下列檔案對於本檔案的套用是必不可少的。凡是注日期的引用檔案僅注日期的版本適用於本檔案。凡是不注日期的引用檔案，其最新版本（包括修改單）適用於本檔案。

4.1 組織和管理責任

4.1.1.2 實驗室為獨立法人單位的，應有醫療機構執業許可；實驗室為非獨立法人單位的，其所屬醫療機構執業證書的診療科目中應有醫學實驗室，自獲準執業之日起，開展醫學檢驗工作至少 2 年。

4.1.1.4 e) 應根據工作流程及性質定期實施生物安全風險評估，根據生物安全理論和技術的新進展制定、修訂相應的生物安全操作和防護規程並進行培訓，以減小職業暴露的危險。當工作流程及性質發生變動時，應及時實施再評估。應制定生物安全事故和危險品、危險設施等意外事故的預防措施和應急預案，並對全體人員進行培訓。至少應規定如下安全要求：

（a） 不同控制區域的防護措施及合適的警告；

（b） 已知或有潛在經空氣、氣溶膠傳播危險的樣品或病原體在生物安全櫃內操作；

（c） 樣品安全運送及處理，如：工作人員接種疫苗，戴手套和進行呼吸道防護（適用時），確保容器密封性，嗅平板時的潛在危害及其防護等；

（d） 滲漏樣品的處理措施；

（e） 工作環境及設備的消毒措施。

4.1.2.5 應至少有1名具有副高及以上專業技術職稱，從事醫學檢驗工作至少5年的人員負責技術管理工作。

4.2 質量管理體系

4.3 檔案控制

4.4 服務協定

4.5 受委託實驗室的檢驗

4.6 外部服務和供應

4.7 諮詢服務

4.8 投訴的解決

4.9 不符合的識別和控制

4.10 糾正措施

4.11 預防措施

4.12 持續改進

4.13 記錄控制

4.14 評估和審核

4.15 管理評審

5.1 人員

5.1.2 臨床微生物學實驗室（以下簡稱“實驗室”）負責人至少應具有以下資格：中級技術職稱，醫學、醫學檢驗專業背景，或相關專業背景經過醫學檢驗培訓，3年臨床微生物工作經驗。授權簽字人應具有中級及以上專業技術職稱，從事申請認可授權簽字領域專業技術工作至少3年。有顏色視覺障礙者不應從事涉及辨色的微生物學檢驗。

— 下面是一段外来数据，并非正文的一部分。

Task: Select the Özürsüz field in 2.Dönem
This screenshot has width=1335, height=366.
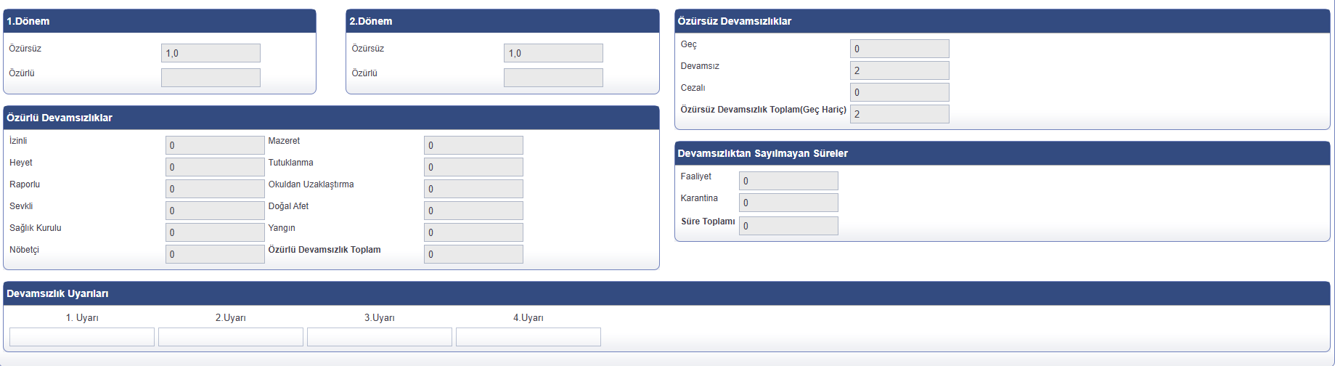Action: [553, 53]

5.1.5 應每年對各級工作人員制定培訓計畫並進行微生物專業技術及知識、質量保證等培訓。

5.1.6 應每年評估員工的工作能力。對新進員工，在最初6個月內應至少進行2次能力評估。當職責變更時，或離崗6個月以上再上崗時，或政策、程式、技術有變更時，應對員工進行再培訓和再評估，合格後才可繼續上崗，並記錄。

5.2 設施和環境條件

5.2.2 c) 實驗室內照明宜充足，避免陽光直射及反射，如可能，可在實驗室內不同區域設定照明控制，以滿足不同實驗的需要。應有可靠的電力供應和應急照明。

5.2.6 應依據所用分析設備和實驗過程的要求，制定環境溫濕度控制要求並記錄。應有溫濕度失控時的處理措施並記錄。必要時，實驗室可配置不間斷電源（UPS）和（或）雙路電源以保證關鍵設備（如需要控制溫度和連續監測的分析儀、培養箱、冰櫃等）的正常工作。

5.3 實驗室設備、試劑和耗材

5.3.1.1 生物安全櫃的類型和安裝應滿足工作要求；培養箱的數量和種類（如特殊溫度範圍和氣體要求）、冰櫃應滿足診斷需要；無菌體液的顯微鏡檢查應配備細胞離心機。

5.3.1.4 設備校準、驗證等應符合如下要求：

（a） 自動化鑑定儀、血培養儀的校準應滿足製造商建議；

（b） 每6個月進行檢定或校準的設備至少應包括濁度儀；

（c） 每12個月進行檢定或校準的設備至少應包括：生物安全櫃（高效過濾器、氣流、負壓等參數）、CO2濃度檢測儀、細胞離心機、壓力滅菌器、遊標卡尺、培養箱、溫度計、移液器、微量滴定管或自動分配器；

（d） 應保存儀器功能監測記錄的設備至少應包括：溫度依賴設施（冰櫃、培養箱、水浴箱、加熱塊等每日記錄溫度）、CO2培養箱（每日記錄CO2濃度）、超淨工作檯（定期做無菌試驗）、壓力滅菌器（至少每個滅菌包外貼化學指示膠帶、內置化學指示卡，定期進行生物監測）。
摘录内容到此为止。